By Don George | July 2, 2020

GeoEx Trek Leader Bart Jordans at Gangkhar Puensuum base camp in Bhutan

As I wrote here a few weeks ago, watching the series of short videos by GeoEx trip leaders inspired me to want to learn more about them, so I decided to interview them one by one. Two weeks ago, we posted my conversation with Bill Jones. This week, I interviewed trekker extraordinaire and Bhutan expert Bart Jordans. Bart, originally from Holland, has led more than 130 treks in the Himalaya, Alps, and Africa, including trips to peaks in Bhutan, Nepal, Pakistan, and Tibet. He has been guiding treks in Bhutan since 1994, and has been leading GeoEx trips there since 2000. Bart lived in Bhutan with his wife and two children for four and a half years, and wrote a guidebook on trekking in Bhutan. Although he now lives in Denmark, he returns to Bhutan as often as he can.

I hope you enjoy our interview!

Don George: When and how did you become a trip leader?

Bart Jordans: I was a student in Amsterdam and rather active in the Amsterdam Student Alpine Club, when I started guiding summer trips in the Alps for student groups. After some years, I realized that university was not really my cup of tea, and suddenly had to look for a way to make a living. My first job leading a commercial tour group was in Switzerland for a Vermont-based company called Swiss Challenge. My work as a guide grew from then, with guiding jobs in the Alps, Asia, and Africa; I’ve guided nearly 140 trips by now. A good year sees me guiding 6 to 8 groups.

What motivated you to do that?

It was a combination of love for the mountains—which I had built up through years of summer holidays in the Alps with and without my parents—and the need to make a living. I couldn’t imagine a more perfect work for myself: Being in the mountains is my hobby, passion, sport, and job! On top of that, I get to work with people who in principle are looking forward to starting their adventure and being together with me as a leader. A perfect start could/should be guaranteed!

Can you briefly summarize your experience as a trip leader—that is, where you have led trips in the past, and for how many years?

I have been guiding since 1984, and I am close to 140 trips total. Several of these I have led more than once, including multiple trips to Everest (14 times), K2 (10 times), Kangchenjunga (4 times), Kilimanjaro (8 times), and of course Bhutan. I’ve also led trips in the Alps, Morocco, Ethiopia (Simien Mountains), Jordan, Iran (Mount Damavand), Tajikistan, Pakistan, and India. No matter how many times I make the same trip, I never get bored! Repeating a trek has for me the same attraction as a new trek.

To your mind, what are the qualities of a great trip leader?

I think a great leader takes keen hikers safely through beautiful mountain scenery; tries to be ahead of problems and solves them if/when they occur; helps guests interact with locals; has them understand as much as possible about the countries they’re visiting; gets them tired and happy in bed at the end of each day; and hopefully sees them taking more adventures after the one just finished.   

What are your goals in showing travelers the places you love? 

My goal is for them to have a better understanding of the mountain peoples and cultures we encounter; to understand and appreciate the nature (hopefully nature that is still untouched); and to take home as many good memories as possible, which can be shared with as many people as possible!

For you, what are the rewards of leading trips?

--- --- ---

● ACTION ITEM: Can you copy everything in the interview from "I think a great" down to "places you love?" word for word? The rows that follow the interview come from an unrelated source.

● SUPPLIED ENTRIES:
--- --- ---

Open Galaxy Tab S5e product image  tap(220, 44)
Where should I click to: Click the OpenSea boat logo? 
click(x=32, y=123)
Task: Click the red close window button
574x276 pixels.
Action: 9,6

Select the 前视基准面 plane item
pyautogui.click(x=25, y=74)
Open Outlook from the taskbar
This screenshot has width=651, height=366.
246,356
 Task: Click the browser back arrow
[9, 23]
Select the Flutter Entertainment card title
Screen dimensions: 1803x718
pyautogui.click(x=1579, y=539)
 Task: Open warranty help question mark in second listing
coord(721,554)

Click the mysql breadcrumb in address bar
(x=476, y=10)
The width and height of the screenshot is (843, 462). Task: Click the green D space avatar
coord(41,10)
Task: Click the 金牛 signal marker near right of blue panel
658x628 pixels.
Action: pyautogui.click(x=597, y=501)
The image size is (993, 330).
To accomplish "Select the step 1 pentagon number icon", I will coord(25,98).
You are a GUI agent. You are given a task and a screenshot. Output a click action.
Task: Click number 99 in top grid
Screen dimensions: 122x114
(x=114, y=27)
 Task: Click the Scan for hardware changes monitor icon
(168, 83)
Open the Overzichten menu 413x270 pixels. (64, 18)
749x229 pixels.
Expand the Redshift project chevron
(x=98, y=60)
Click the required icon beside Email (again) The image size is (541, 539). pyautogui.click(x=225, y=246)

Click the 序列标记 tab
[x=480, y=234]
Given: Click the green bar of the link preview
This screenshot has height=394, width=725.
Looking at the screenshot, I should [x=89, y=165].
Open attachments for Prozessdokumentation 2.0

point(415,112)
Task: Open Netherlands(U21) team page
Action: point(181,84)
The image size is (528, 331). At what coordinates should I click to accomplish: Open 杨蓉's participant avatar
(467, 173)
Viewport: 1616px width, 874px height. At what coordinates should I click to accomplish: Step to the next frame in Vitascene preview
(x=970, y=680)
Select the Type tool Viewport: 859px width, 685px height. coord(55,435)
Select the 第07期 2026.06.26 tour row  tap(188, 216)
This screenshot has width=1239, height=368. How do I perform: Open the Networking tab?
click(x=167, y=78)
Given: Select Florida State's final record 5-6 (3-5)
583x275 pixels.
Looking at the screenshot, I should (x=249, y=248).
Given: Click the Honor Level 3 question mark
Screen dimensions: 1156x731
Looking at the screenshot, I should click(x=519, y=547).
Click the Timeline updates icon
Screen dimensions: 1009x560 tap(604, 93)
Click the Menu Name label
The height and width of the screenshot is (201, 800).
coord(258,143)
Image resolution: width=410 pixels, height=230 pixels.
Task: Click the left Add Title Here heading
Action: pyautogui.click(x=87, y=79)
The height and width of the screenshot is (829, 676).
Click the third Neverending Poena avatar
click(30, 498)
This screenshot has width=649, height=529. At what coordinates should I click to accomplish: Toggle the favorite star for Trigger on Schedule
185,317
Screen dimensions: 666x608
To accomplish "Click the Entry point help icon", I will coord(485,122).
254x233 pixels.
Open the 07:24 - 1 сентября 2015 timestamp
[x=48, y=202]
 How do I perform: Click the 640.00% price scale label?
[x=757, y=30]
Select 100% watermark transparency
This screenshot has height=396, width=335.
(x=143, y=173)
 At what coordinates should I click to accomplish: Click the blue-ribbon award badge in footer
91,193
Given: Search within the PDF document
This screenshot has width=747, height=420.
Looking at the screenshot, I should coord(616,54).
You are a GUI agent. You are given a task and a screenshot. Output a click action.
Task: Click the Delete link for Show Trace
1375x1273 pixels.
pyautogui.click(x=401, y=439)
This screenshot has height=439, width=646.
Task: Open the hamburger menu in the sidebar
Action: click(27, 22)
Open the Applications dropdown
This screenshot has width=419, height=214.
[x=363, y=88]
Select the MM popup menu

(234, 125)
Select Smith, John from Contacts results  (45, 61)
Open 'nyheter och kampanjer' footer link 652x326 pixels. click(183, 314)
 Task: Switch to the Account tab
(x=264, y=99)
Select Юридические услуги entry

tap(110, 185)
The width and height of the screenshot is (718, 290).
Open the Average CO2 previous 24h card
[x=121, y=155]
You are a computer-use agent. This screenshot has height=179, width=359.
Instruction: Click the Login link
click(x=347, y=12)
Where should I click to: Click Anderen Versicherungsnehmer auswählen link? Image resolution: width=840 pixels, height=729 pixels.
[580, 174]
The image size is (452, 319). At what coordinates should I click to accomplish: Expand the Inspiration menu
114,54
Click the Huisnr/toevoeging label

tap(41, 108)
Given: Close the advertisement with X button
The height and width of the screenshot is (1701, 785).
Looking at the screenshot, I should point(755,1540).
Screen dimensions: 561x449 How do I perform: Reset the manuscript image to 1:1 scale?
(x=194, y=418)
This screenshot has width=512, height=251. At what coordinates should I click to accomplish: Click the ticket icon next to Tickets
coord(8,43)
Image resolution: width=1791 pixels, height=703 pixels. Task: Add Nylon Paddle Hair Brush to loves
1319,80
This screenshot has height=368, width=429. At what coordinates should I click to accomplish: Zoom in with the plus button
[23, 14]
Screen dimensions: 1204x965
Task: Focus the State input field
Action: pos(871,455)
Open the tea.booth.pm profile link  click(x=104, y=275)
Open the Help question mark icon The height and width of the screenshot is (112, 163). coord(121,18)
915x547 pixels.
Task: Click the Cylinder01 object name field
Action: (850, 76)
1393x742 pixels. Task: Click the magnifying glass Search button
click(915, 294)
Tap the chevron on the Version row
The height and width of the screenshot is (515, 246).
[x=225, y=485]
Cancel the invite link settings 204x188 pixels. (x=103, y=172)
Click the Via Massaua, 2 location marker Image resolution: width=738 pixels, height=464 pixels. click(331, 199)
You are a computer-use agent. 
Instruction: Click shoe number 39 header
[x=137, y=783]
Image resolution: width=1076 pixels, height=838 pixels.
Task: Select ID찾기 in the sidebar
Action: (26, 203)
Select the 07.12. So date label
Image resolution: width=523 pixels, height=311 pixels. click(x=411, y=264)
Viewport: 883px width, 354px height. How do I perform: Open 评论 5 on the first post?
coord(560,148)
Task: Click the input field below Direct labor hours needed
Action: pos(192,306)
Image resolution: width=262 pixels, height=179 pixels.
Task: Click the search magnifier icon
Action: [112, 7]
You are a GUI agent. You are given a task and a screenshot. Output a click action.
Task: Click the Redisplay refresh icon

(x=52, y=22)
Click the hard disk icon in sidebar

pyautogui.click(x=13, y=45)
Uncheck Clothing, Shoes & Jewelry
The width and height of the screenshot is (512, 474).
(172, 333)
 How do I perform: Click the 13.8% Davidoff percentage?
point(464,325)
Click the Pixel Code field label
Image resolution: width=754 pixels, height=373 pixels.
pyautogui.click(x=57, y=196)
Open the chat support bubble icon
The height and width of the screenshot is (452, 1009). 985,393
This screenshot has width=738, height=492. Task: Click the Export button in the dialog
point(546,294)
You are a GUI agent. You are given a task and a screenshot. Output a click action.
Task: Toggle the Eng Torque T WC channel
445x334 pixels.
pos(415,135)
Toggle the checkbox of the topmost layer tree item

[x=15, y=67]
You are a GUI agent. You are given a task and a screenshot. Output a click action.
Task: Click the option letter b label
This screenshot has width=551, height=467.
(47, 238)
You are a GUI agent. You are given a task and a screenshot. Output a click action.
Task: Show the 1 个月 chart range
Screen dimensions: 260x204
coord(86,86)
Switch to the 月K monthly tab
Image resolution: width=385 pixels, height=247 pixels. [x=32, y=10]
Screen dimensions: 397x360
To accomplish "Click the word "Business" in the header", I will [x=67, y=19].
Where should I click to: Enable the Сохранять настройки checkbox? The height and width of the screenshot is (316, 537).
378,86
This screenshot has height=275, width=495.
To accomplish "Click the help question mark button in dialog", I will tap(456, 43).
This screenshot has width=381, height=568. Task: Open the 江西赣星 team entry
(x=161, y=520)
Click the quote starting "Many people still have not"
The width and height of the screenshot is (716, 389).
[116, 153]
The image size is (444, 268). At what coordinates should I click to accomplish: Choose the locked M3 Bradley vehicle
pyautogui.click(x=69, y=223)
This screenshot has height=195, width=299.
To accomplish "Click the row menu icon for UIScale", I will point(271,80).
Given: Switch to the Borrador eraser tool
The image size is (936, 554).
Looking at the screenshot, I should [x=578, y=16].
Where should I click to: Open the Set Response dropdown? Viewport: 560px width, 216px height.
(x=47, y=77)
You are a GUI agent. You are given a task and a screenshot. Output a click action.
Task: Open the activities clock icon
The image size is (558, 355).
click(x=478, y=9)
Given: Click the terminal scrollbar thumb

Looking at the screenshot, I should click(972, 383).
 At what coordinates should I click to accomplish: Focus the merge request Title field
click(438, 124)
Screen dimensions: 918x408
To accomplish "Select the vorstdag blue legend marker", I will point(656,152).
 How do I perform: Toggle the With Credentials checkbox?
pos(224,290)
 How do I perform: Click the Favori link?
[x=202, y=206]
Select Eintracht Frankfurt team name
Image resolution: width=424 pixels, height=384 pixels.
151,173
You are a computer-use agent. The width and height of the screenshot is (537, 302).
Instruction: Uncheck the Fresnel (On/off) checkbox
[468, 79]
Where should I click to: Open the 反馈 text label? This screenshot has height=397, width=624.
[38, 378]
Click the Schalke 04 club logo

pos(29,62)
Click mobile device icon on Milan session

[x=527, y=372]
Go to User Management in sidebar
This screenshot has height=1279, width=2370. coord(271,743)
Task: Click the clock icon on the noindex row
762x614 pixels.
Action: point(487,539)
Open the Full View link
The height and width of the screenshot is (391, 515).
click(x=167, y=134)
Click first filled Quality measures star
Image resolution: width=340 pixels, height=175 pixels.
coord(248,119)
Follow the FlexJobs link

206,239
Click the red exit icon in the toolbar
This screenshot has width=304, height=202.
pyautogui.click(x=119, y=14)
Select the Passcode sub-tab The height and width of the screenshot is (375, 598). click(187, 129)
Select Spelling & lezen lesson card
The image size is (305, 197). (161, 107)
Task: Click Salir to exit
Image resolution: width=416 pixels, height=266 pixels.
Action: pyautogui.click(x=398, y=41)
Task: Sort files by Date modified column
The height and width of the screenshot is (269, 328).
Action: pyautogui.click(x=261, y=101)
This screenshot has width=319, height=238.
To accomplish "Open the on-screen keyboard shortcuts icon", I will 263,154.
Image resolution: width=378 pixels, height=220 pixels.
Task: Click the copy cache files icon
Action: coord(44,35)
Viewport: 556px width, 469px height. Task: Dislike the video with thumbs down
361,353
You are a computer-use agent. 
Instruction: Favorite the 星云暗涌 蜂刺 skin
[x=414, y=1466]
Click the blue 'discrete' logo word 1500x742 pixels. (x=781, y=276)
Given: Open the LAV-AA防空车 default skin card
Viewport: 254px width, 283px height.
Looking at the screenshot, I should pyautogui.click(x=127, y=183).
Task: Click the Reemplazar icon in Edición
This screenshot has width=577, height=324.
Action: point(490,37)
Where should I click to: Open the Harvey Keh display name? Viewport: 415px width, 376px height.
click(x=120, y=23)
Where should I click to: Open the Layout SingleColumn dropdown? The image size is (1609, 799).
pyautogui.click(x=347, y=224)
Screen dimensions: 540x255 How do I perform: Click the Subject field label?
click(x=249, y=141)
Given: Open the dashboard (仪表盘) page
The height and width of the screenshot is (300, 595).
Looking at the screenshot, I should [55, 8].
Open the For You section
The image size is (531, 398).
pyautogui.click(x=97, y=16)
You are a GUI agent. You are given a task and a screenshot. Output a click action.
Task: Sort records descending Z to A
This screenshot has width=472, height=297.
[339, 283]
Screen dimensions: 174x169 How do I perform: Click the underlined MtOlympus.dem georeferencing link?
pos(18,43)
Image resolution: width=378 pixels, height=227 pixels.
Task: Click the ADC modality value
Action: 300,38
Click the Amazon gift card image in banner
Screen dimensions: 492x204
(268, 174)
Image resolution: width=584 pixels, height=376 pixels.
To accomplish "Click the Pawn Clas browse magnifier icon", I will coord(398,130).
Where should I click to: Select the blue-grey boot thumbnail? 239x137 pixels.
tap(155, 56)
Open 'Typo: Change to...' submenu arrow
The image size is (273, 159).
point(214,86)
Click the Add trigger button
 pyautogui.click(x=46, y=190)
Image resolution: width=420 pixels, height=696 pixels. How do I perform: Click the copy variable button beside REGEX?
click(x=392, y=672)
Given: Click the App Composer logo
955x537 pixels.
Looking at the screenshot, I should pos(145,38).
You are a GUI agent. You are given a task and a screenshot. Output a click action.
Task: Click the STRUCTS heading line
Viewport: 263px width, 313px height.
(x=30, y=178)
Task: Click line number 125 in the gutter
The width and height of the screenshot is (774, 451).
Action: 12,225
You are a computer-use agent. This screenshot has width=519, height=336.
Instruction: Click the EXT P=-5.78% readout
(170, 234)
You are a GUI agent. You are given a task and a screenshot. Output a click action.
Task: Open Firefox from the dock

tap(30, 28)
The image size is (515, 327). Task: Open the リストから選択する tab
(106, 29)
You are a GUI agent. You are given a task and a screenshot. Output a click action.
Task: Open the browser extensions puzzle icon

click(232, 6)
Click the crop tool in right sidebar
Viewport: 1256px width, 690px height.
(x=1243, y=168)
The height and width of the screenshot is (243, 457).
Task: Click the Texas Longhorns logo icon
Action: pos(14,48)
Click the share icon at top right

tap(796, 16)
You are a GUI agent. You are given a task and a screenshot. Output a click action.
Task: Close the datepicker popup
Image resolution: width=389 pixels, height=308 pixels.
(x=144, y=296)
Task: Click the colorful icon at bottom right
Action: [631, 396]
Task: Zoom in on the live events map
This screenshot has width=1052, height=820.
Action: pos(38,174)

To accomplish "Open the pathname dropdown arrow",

--- --- ---

● TASK RESULT:
I think a great leader takes keen hikers safely through beautiful mountain scenery; tries to be ahead of problems and solves them if/when they occur; helps guests interact with locals; has them understand as much as possible about the countries they’re visiting; gets them tired and happy in bed at the end of each day; and hopefully sees them taking more adventures after the one just finished.   

What are your goals in showing travelers the places you love?